Information given:
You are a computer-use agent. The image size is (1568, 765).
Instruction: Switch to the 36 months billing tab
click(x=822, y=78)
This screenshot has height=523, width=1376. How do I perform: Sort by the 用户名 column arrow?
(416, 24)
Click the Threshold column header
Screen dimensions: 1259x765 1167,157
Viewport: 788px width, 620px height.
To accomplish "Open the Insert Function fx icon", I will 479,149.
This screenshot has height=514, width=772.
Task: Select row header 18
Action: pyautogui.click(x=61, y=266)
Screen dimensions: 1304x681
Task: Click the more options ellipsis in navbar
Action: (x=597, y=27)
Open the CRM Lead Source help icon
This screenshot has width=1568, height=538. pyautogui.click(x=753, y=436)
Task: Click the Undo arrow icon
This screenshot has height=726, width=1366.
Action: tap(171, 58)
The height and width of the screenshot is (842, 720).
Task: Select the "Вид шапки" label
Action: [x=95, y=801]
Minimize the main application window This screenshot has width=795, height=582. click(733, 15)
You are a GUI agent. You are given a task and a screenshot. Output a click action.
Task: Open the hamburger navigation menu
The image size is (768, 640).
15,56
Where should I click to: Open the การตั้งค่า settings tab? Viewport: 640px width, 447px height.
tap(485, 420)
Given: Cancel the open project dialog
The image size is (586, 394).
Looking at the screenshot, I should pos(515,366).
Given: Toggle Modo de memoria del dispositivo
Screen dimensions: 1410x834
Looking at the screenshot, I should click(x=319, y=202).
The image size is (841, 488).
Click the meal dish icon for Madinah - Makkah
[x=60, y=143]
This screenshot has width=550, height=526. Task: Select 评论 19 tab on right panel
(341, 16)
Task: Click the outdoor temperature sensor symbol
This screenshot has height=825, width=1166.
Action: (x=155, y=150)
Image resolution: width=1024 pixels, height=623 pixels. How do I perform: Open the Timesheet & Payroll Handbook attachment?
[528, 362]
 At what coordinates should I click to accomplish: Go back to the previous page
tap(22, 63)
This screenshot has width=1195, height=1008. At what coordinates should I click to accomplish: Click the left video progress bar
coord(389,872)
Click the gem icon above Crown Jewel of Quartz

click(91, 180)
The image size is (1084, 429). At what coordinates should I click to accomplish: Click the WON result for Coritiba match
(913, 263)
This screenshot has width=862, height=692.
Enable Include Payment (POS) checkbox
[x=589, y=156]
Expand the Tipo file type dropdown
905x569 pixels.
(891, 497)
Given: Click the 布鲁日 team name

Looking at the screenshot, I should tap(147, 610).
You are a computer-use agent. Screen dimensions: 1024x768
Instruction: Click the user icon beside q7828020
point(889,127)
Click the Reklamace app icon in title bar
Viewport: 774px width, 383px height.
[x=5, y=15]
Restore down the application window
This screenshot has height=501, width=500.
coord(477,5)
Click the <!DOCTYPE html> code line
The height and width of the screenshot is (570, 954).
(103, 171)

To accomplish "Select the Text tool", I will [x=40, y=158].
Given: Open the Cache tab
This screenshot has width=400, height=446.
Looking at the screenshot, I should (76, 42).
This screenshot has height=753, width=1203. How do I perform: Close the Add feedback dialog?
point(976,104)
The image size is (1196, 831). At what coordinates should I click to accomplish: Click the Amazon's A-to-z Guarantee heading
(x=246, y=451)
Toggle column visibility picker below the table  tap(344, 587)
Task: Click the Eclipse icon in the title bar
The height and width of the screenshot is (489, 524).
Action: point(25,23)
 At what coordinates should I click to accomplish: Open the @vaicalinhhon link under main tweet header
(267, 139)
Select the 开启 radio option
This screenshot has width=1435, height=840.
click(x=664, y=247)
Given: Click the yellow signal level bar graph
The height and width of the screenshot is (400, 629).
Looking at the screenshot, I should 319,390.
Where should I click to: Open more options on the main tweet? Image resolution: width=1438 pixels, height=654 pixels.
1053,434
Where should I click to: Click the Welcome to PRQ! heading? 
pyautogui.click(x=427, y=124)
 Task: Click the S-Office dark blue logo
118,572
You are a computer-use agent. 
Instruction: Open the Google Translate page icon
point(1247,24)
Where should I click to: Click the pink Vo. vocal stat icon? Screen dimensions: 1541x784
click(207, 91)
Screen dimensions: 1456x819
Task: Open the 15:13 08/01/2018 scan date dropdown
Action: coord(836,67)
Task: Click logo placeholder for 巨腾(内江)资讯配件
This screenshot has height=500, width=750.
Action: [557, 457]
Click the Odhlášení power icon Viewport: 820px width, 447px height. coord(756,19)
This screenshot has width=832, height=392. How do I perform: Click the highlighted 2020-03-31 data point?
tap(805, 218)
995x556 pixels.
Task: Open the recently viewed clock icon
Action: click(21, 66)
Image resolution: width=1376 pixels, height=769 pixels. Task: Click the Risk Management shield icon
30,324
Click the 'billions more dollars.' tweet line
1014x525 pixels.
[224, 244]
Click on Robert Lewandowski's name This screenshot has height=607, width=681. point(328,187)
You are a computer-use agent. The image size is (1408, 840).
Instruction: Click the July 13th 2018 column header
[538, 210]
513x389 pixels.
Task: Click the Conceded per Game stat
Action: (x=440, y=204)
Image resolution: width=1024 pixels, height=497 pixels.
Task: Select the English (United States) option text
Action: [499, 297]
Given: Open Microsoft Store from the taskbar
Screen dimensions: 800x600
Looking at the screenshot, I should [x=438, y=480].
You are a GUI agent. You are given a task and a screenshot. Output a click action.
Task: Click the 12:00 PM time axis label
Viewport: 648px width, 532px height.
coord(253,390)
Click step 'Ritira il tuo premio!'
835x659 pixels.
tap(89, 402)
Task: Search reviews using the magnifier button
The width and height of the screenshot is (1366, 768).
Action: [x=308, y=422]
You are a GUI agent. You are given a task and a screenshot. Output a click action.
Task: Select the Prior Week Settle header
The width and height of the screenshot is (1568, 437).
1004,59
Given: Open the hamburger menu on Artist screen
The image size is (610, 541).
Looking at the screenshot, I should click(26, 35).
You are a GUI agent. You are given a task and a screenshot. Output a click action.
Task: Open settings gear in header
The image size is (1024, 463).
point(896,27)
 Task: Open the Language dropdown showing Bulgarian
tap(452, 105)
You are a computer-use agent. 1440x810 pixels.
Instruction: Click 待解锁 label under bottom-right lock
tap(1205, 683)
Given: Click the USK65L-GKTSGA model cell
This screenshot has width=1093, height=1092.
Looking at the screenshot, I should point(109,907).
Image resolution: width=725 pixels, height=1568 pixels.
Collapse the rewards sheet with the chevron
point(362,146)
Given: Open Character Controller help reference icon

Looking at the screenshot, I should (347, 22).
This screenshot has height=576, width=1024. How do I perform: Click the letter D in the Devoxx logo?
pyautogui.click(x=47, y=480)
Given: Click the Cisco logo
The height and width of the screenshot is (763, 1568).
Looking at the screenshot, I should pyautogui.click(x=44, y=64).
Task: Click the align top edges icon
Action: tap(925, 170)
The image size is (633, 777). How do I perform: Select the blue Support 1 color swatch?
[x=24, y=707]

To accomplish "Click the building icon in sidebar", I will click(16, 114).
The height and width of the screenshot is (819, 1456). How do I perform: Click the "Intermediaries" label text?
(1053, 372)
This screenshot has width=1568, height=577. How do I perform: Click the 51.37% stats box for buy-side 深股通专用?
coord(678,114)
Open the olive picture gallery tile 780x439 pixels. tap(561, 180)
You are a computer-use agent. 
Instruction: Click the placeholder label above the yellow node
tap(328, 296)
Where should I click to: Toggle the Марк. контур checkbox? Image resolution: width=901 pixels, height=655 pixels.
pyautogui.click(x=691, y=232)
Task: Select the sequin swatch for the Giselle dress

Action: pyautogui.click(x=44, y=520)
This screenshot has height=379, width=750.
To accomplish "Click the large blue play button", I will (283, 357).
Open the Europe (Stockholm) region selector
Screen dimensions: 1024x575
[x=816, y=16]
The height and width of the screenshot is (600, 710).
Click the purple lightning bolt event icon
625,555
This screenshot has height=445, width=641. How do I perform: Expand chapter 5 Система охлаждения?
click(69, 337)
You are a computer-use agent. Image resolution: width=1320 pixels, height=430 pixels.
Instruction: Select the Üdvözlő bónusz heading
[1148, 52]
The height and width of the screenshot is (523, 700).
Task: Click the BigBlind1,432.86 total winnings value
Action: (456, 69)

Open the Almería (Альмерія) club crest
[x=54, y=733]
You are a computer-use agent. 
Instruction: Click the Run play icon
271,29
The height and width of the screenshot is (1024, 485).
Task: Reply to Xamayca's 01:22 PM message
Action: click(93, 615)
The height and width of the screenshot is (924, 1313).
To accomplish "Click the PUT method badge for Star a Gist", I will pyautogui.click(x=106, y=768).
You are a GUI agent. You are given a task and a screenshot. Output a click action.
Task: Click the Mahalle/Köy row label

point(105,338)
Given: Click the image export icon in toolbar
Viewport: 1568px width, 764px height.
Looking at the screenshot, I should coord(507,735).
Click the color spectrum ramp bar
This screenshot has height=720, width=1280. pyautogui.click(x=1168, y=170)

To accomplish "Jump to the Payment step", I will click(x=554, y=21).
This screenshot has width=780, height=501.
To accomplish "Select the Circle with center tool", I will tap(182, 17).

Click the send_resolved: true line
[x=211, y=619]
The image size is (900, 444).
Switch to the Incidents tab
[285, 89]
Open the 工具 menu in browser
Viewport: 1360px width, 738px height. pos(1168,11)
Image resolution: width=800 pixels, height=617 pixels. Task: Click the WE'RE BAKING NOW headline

Exercise goal:
Go through the records and report each line that contains "computer".

Result of this exercise:
You are a computer-use agent. The image size is (1568, 765).
You are a computer-use agent. Screen dimensions: 1024x768
You are a computer-use agent. 
You are a computer-use agent. The image size is (1408, 840).
You are a computer-use agent. 1440x810 pixels.
You are a computer-use agent. 
You are a computer-use agent. Image resolution: width=1320 pixels, height=430 pixels.
You are a computer-use agent. 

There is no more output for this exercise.